### Exercise directions
Echo every line of the entries word for word, leaving out the pictures.

(Page and screen pointing data)
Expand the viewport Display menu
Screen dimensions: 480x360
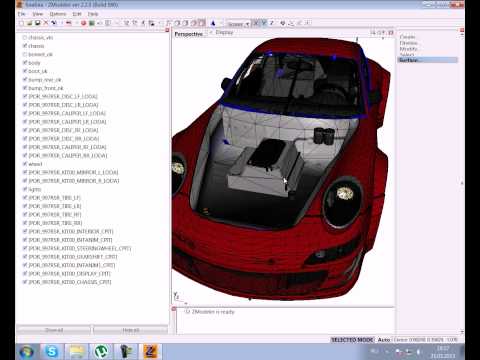click(x=224, y=32)
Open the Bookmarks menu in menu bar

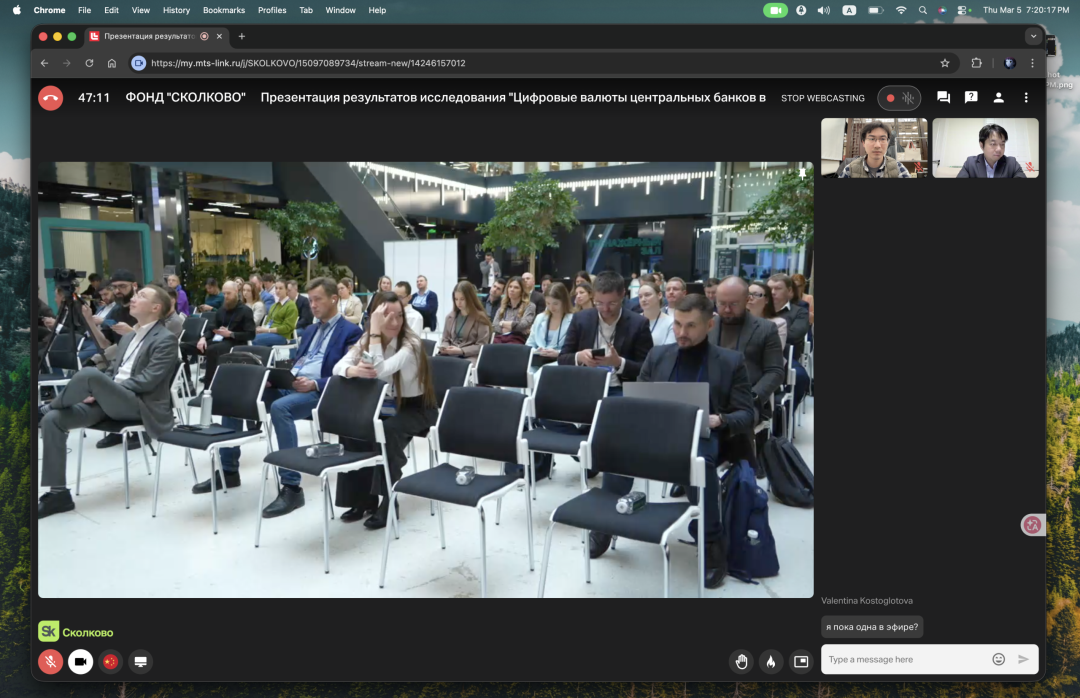223,10
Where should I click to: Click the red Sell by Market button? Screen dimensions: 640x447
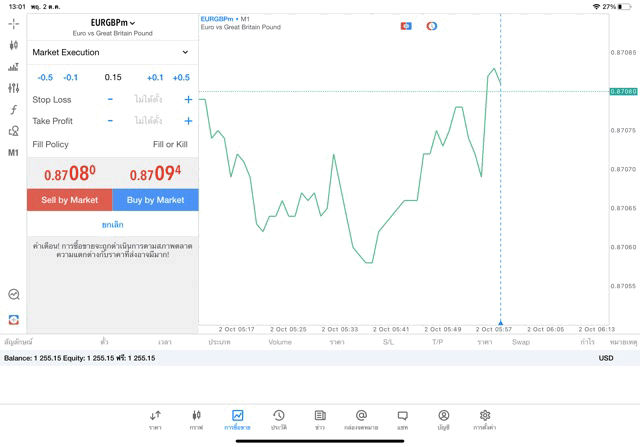pyautogui.click(x=70, y=200)
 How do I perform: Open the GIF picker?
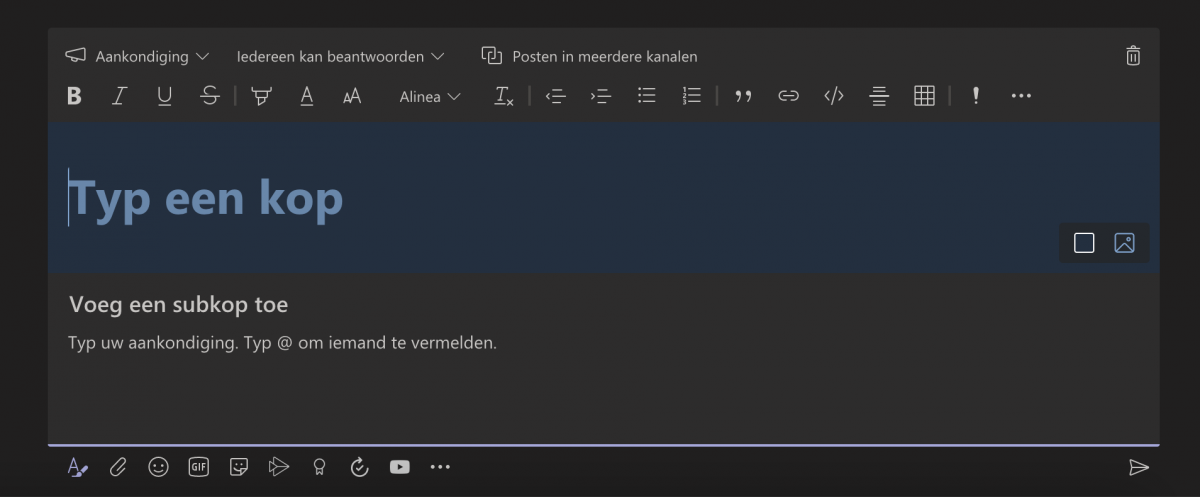click(199, 467)
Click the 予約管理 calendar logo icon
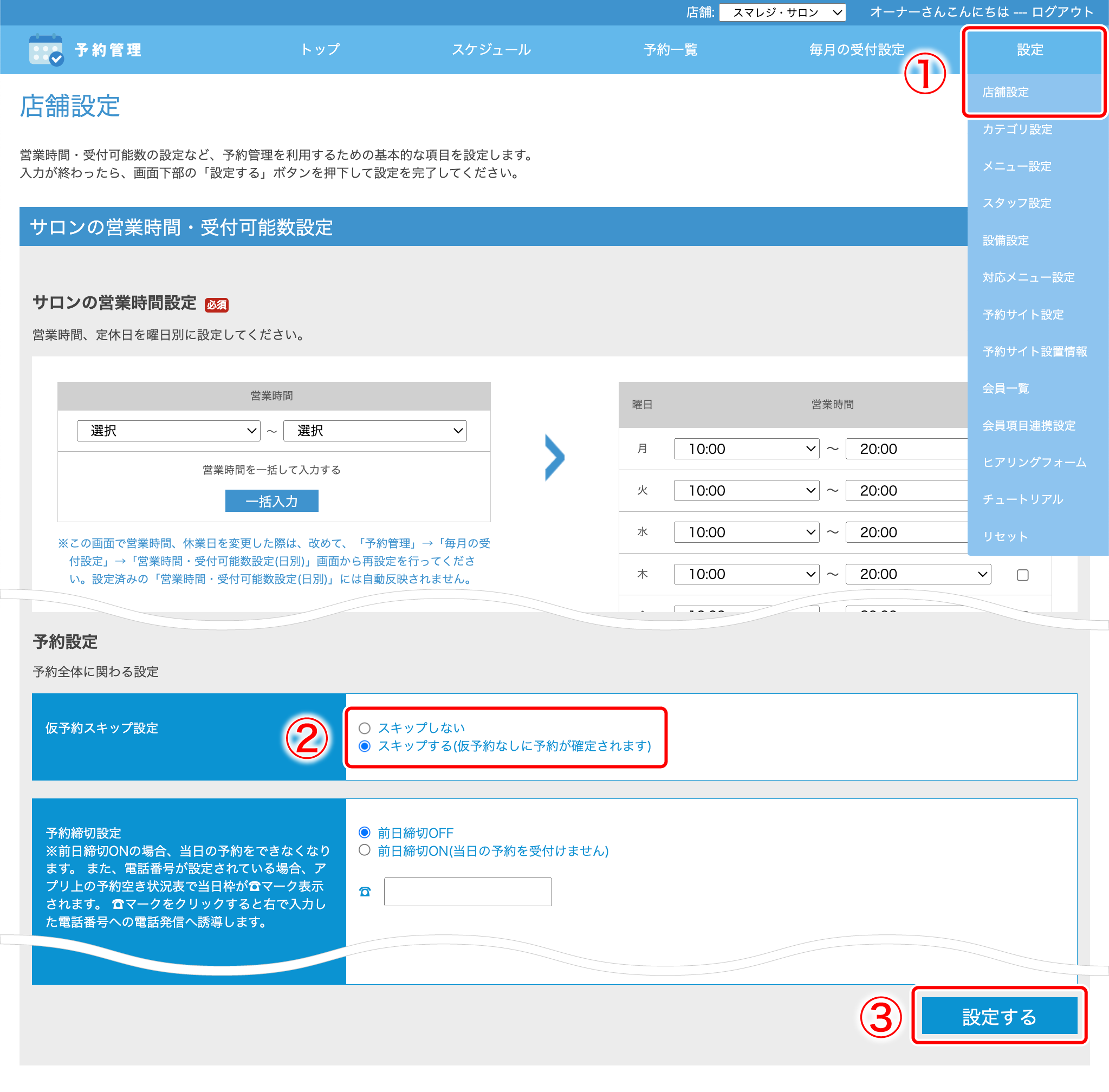The width and height of the screenshot is (1109, 1092). tap(46, 50)
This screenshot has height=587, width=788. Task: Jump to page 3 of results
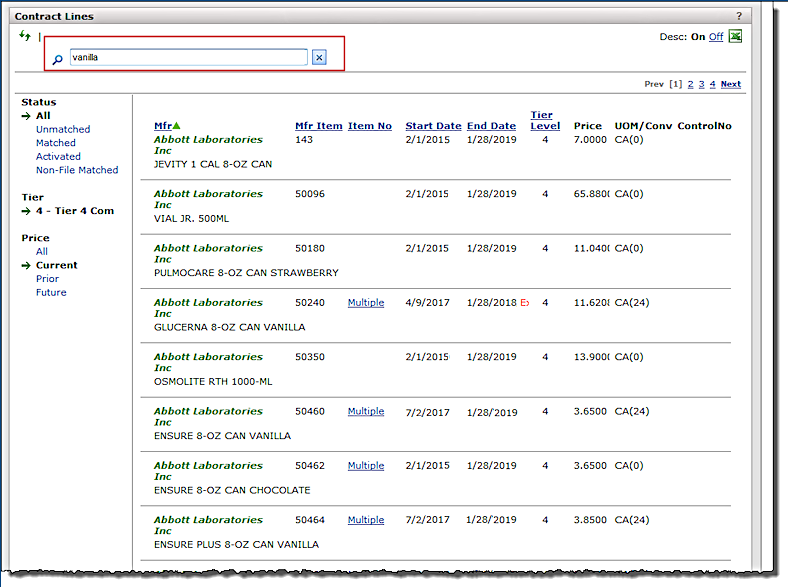(x=702, y=84)
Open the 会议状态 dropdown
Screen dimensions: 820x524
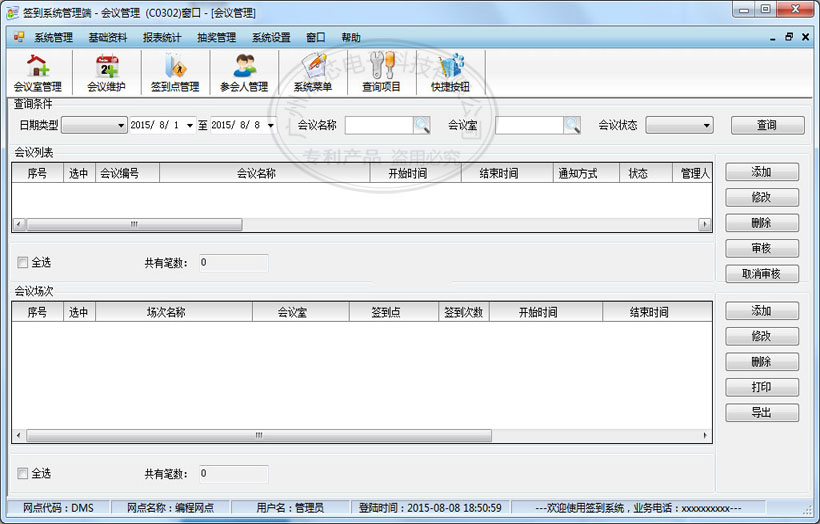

### The output
Expand the viewport Display menu
Screen dimensions: 480x360
click(x=224, y=32)
Open the Bookmarks menu in menu bar

223,10
Where should I click to: Click the red Sell by Market button? Screen dimensions: 640x447
pyautogui.click(x=70, y=200)
 How do I perform: Open the GIF picker?
click(199, 467)
Click the 予約管理 calendar logo icon
The width and height of the screenshot is (1109, 1092). tap(46, 50)
This screenshot has height=587, width=788. Task: Jump to page 3 of results
(x=702, y=84)
Open the 会议状态 dropdown
Screen dimensions: 820x524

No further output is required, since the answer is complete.